The Federal Government refinancing its maturing local debts with $3bn external borrowing will not only crash the rate of domestic borrowing but also allow some borrowing space to the private sector, according to the Debt Management Office has said.
In a statement issued in Abuja on Friday, the DMO said borrowing from foreign sources to refinance the local debts would also allow the government time to repay the loans when the economy must have fully recovered from recession as well as when the economy must have been diversified.
The Minister of Finance, Mrs.

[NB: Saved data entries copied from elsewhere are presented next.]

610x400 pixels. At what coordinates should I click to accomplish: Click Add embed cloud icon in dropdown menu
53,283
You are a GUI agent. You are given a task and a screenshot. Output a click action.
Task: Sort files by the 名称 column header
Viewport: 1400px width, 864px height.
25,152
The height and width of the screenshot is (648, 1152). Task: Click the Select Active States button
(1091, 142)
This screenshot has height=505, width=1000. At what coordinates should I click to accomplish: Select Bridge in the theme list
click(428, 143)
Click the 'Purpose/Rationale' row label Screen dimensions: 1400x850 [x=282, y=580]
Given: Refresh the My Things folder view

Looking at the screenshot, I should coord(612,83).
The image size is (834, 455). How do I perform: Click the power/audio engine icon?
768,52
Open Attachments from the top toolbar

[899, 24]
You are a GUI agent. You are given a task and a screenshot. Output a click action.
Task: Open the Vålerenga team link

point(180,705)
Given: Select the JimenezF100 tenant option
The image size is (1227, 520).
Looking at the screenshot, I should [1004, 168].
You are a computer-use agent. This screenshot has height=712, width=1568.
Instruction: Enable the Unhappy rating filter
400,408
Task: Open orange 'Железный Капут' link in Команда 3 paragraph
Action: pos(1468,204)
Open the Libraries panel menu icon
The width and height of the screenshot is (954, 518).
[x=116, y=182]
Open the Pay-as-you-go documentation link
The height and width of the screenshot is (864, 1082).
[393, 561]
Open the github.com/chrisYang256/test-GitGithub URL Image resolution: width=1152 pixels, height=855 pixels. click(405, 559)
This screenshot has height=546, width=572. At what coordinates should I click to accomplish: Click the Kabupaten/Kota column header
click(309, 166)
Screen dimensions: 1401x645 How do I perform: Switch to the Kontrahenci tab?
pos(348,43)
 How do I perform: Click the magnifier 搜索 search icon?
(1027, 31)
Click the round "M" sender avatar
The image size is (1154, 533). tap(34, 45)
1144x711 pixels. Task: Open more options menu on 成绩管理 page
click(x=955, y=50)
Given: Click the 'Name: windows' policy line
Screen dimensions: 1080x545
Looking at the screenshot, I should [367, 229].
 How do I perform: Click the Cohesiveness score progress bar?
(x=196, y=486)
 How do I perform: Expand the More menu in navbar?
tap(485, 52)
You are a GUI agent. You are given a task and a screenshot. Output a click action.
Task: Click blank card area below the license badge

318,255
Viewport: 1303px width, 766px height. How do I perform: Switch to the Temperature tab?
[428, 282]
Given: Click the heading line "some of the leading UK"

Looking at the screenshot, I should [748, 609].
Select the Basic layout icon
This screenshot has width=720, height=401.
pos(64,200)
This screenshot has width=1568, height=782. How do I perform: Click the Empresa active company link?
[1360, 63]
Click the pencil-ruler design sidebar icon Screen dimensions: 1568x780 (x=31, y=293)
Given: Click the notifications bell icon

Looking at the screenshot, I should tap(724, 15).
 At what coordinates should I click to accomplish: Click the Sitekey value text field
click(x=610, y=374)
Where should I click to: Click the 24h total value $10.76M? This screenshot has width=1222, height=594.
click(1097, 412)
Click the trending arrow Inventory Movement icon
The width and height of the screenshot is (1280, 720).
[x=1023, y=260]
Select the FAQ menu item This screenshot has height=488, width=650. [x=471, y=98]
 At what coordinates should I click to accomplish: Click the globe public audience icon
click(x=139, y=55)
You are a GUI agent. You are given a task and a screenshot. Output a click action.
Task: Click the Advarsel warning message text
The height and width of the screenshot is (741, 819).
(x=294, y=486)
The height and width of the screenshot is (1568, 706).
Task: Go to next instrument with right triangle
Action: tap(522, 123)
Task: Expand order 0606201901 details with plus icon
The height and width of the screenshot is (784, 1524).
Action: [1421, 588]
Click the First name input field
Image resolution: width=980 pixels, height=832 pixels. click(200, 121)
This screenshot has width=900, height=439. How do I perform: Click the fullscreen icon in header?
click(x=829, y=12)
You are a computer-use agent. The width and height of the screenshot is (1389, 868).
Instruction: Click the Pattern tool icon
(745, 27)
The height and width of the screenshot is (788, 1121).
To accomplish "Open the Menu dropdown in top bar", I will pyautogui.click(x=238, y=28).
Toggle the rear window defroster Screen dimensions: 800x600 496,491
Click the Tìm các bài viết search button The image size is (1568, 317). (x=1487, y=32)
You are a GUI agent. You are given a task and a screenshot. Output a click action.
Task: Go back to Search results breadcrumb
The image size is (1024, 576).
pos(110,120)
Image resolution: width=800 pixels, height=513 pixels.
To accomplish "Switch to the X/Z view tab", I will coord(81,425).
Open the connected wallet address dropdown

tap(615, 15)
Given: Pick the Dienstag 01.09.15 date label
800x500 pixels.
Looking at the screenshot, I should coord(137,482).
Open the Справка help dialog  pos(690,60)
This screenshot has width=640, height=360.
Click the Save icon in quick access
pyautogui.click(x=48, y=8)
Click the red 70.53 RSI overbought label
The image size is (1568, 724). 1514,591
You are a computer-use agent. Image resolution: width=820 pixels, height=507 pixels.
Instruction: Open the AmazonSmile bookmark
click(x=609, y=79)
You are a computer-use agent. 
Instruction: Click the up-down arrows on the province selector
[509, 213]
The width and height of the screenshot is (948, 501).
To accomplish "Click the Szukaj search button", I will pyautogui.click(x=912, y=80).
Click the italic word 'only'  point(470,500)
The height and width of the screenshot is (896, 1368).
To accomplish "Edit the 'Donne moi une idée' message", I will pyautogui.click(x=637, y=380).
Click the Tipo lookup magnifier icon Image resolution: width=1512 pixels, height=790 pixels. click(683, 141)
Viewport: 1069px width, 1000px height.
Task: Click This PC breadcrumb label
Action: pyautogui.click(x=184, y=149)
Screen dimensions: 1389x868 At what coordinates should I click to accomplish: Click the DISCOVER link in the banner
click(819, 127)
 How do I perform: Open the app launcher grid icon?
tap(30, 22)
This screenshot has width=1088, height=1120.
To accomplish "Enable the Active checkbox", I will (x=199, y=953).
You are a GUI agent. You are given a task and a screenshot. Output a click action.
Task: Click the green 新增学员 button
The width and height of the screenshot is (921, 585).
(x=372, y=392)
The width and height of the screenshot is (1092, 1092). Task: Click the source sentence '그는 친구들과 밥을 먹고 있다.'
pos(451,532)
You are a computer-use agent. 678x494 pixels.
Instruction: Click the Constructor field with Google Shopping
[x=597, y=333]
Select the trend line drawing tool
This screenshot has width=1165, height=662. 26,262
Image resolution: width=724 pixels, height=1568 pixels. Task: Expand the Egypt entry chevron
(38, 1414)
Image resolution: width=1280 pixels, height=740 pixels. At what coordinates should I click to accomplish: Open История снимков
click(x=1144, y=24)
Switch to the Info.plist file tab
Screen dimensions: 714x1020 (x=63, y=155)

Kemi Adeosun, had shortly after the Federal Executive Council meeting in Abuja on Wednesday announced the plan to borrow $3bn from external sources to refinance local debt of $3bn.
The FEC approval followed a proposal by the DMO for the refinancing of part of the country’s domestic debts, particularly Nigerian Treasury Bills, through the borrowing of $3bn.
According to the office, external borrowing is cheaper by about 12 per cent and will result in substantial cost savings for the FGN in debt service costs.
The DMO said, “Besides reducing the cost of borrowing, the $3bn is expected to be raised for a tenor of up to 15 years, which is very long compared to the maximum tenor of 364 days for the NTBs.
“This move will effectively extend the tenor of the government’s debt portfolio. The longer tenor enables the government to repay at a time when the economy would be stronger and more diversified to meet the obligations.”
It added, “The reduction in the level of the FGN’s borrowing from the domestic market will result in a reduction in domestic interest rates and free up borrowing space in the economy, particularly for private sector borrowers.
“The $3bn from the refinancing will also represent an injection of foreign exchange into the economy which will boost the country’s external reserves.”
The DMO said that the approval of the National Assembly would be obtained for the proposed refinancing before implementation in line with the Debt Management Office Act 2003.